Review: Shape-shifting post-punk quasi-legends Bourbonese Qualk are finally getting a bit of the shine they so richly deserve after years in obscurity, not least thanks to the retrospective compilation on Mannequin back in 2015. Now Platform 23 are reissuing their classic album "Laughing Afternoon", originally released back in 1983 and having lost none of its impact. It's a slippery, shape-shifting creation that veers between uneasy soundscapes and gutter-dwelling funk, with some truly visionary signal processing, electronic textures and more besides in the mix. It's a crime this crew aren't held in the same regard as their other early 80s post-industrial peers, but at least the wrongs are being righted now.
Review: Last year Cardinal & Nun successfully set their stall out via a decidedly lo-fi cassette of wayward techno, EBM, industrial and new wave fusions.

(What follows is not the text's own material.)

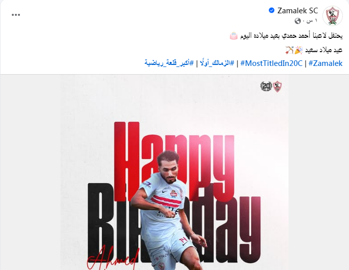
Task: Click the عيد ميلاد سعيد text line
Action: coord(314,50)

Here the Marseilles-based outfit steps it up a notch via a debut 12" for Ron Morelli's L.I.E.S. label. The four tracks are suitably loose, dark and otherworldly, with title track "I Met The Devil" - a pitch-black fusion of early Joy Division, throbbing new wave and late '70s Cabaret Voltaire - leading the way. "Go Away" sees them apply the same DIY fuzziness to EBM, while "Empoisonne" wraps discordant guitar solos and gravelly vocal snippets around another arpeggio-driven groove. They round things off via "Disintegration", a slower and druggier trip into thrusting, arpeggio-driven territory.
Review: Italian "hard noise" specialists Urashima has unearthed something rather significant here: a previously "lost" early recording from Japanese maverick Masonna that was initially slated for release before what became his 1989 debut album, whose explicit title cannot be repeated here. Comprising two lengthy experimental soundscapes created using feedback, white noise and a legion of effects units, both parts of "Bursting Absolute Moods" are abstract in the extreme, offering a cacophonous journey through the artist's intense imagination that will frighten most listeners but delight noise enthusiasts. Of the two parts, it's the second that surprises and intrigues more, with sporadic bursts of activity being joined by screamed vocal textures and short periods of quiet reflection.